---------- Data listing
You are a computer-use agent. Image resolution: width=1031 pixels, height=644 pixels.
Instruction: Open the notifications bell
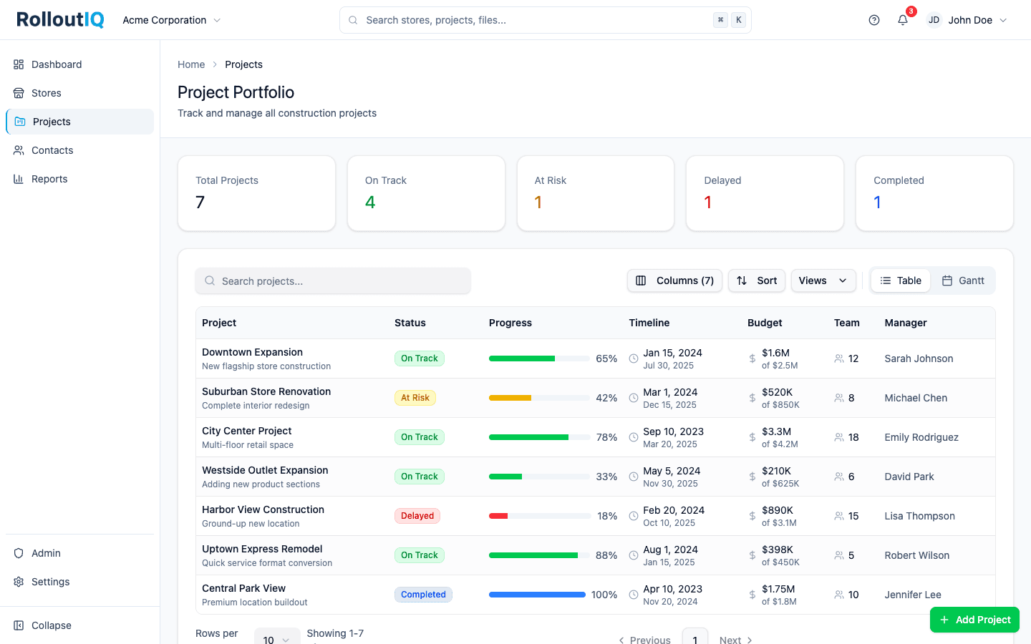[x=902, y=20]
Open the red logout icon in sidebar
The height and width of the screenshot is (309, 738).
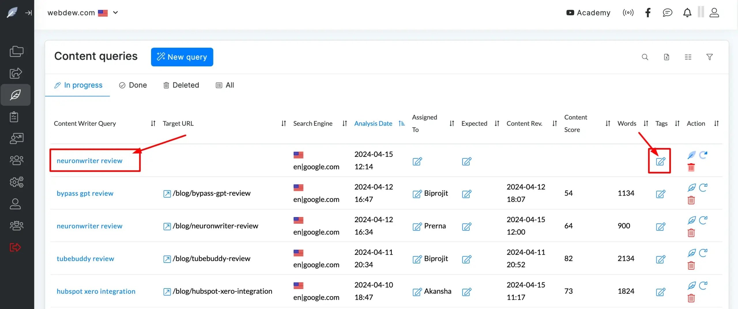tap(15, 247)
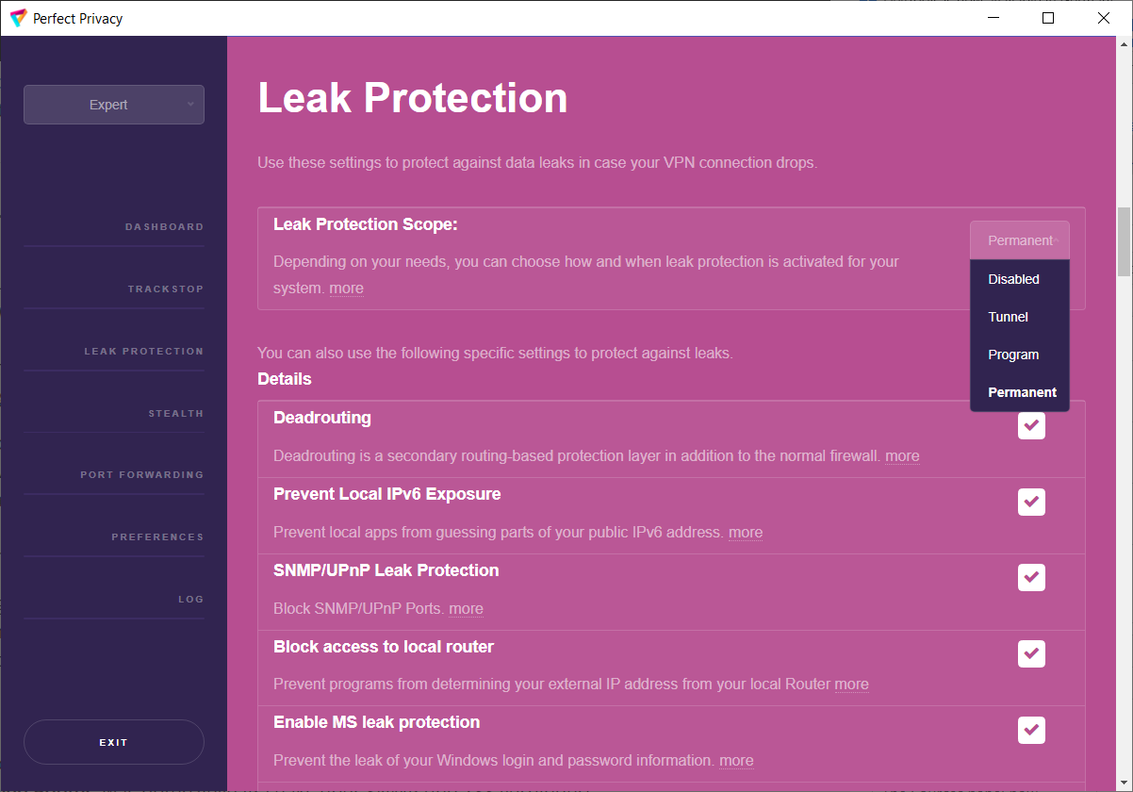The image size is (1133, 792).
Task: Uncheck Enable MS leak protection
Action: click(x=1031, y=730)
--------------------
Return the complete material exactly as it appears, without images.

Result of the exercise:
You are a computer-use agent. Image resolution: width=1031 pixels, height=644 pixels.
Instruction: Open the notifications bell
[x=902, y=20]
Open the red logout icon in sidebar
The height and width of the screenshot is (309, 738).
tap(15, 247)
The image size is (1133, 792).
Task: Uncheck Enable MS leak protection
Action: click(x=1031, y=730)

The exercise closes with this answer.